| THE TASK |
Which lines come from the start of the records through the line that holds "Task: Click the last dashed empty step box"? Write them out word for word.
════════════════════
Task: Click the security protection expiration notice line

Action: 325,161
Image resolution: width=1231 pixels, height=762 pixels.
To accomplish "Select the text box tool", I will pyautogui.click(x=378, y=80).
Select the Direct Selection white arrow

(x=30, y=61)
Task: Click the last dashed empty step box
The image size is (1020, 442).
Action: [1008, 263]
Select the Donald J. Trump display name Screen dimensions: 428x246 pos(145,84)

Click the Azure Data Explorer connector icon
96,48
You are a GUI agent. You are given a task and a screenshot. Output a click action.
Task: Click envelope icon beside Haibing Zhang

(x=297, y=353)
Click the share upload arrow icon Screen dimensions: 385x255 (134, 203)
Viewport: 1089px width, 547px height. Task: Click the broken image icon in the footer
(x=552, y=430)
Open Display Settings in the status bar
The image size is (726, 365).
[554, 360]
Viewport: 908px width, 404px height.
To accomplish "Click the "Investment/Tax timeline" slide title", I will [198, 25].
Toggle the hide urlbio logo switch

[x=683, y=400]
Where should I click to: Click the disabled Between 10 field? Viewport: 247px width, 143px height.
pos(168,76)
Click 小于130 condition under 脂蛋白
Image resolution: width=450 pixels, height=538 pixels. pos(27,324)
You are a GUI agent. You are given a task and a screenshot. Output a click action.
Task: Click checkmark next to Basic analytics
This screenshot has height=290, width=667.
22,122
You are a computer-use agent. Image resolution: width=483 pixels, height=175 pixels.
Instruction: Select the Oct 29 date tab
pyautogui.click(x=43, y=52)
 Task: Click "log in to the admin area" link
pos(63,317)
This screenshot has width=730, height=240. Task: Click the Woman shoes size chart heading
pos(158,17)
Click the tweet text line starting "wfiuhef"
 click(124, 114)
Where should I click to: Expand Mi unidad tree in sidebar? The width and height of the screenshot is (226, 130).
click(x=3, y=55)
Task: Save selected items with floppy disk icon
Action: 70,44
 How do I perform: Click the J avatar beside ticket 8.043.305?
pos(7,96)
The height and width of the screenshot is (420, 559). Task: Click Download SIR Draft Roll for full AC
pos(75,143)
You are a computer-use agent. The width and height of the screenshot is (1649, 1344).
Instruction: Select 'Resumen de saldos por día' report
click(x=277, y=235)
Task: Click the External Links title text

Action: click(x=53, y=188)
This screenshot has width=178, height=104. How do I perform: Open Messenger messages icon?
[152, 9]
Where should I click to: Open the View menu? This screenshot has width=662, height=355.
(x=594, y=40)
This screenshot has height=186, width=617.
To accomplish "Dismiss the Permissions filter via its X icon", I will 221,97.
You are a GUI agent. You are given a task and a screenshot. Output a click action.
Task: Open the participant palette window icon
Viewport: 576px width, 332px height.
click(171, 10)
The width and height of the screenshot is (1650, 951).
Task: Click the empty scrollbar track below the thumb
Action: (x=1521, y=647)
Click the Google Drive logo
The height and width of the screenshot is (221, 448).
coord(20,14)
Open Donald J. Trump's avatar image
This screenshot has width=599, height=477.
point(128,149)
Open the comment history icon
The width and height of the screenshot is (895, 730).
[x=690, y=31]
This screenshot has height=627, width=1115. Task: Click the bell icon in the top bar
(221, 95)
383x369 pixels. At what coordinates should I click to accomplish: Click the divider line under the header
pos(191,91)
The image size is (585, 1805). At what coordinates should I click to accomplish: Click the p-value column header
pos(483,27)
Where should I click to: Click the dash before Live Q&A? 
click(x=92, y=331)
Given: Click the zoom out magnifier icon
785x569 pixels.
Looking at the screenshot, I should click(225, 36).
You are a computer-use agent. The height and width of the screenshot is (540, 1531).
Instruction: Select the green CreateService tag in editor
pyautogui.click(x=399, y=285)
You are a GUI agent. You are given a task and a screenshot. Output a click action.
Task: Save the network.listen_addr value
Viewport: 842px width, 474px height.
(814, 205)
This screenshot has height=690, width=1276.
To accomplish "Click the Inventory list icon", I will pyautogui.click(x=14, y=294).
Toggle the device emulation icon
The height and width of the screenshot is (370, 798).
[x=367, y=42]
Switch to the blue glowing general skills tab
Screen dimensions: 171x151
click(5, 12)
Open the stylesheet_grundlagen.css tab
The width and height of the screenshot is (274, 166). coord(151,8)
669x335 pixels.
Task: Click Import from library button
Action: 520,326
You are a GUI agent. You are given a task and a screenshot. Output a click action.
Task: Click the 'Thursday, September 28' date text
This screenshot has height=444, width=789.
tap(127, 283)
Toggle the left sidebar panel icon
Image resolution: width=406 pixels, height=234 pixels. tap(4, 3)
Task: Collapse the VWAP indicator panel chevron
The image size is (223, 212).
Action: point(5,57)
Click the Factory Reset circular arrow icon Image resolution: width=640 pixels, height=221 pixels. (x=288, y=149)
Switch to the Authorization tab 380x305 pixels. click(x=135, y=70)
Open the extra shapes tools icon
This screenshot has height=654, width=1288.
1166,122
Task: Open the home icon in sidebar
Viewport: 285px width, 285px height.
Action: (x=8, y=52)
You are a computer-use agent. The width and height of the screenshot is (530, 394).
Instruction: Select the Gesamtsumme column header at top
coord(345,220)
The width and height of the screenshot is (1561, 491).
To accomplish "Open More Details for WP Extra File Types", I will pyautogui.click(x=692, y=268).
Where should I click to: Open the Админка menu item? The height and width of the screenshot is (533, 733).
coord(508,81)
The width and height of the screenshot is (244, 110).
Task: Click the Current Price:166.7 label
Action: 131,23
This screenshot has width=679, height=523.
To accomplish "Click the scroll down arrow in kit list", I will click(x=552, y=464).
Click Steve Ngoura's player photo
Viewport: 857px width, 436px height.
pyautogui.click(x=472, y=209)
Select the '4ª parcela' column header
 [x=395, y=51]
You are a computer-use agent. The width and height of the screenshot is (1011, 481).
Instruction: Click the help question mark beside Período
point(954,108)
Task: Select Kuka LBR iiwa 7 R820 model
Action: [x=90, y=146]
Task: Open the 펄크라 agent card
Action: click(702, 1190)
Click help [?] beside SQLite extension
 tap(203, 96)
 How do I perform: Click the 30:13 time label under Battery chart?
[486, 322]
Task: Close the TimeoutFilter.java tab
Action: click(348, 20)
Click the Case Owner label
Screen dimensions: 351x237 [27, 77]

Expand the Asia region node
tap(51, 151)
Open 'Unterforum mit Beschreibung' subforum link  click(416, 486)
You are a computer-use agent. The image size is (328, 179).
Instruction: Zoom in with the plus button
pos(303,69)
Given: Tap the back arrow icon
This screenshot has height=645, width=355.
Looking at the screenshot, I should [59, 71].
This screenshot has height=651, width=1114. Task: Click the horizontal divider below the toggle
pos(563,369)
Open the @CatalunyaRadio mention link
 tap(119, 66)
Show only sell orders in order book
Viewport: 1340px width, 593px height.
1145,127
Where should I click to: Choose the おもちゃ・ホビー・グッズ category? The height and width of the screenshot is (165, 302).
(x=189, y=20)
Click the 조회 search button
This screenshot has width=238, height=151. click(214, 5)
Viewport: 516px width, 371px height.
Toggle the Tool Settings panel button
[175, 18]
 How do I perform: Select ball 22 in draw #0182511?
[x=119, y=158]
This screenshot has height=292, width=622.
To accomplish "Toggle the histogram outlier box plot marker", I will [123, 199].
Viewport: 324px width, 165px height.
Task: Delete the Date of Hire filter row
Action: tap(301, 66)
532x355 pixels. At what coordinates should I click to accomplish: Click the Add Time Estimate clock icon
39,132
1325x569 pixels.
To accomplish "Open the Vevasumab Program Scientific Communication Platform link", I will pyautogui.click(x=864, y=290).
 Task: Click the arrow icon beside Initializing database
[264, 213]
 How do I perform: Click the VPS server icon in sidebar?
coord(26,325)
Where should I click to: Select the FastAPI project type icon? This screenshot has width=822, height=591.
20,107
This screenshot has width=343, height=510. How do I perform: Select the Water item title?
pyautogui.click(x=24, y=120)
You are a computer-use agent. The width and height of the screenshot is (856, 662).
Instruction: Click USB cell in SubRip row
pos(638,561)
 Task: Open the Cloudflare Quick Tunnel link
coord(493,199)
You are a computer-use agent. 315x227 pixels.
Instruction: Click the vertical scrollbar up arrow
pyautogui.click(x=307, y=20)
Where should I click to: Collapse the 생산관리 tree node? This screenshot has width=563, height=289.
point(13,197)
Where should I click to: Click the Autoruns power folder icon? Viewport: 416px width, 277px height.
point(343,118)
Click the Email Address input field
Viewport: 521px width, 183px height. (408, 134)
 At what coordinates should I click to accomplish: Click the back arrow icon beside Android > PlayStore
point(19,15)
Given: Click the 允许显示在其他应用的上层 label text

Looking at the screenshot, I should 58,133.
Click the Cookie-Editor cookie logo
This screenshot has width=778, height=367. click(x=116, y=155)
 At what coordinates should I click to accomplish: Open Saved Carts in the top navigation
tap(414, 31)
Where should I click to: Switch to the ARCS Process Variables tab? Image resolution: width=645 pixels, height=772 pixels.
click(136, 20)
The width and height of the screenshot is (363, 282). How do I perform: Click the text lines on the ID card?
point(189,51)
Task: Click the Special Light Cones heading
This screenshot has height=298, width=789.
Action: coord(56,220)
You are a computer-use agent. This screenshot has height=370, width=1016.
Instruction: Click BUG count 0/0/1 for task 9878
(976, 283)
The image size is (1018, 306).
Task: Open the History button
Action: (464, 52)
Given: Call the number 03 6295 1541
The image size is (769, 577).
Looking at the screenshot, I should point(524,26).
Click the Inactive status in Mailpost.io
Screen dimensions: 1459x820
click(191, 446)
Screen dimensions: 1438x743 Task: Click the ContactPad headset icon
════════════════════
| PROBLEM SOLUTION |
Task: Click the security protection expiration notice line

Action: 325,161
Image resolution: width=1231 pixels, height=762 pixels.
To accomplish "Select the text box tool", I will pyautogui.click(x=378, y=80).
Select the Direct Selection white arrow

(x=30, y=61)
Task: Click the last dashed empty step box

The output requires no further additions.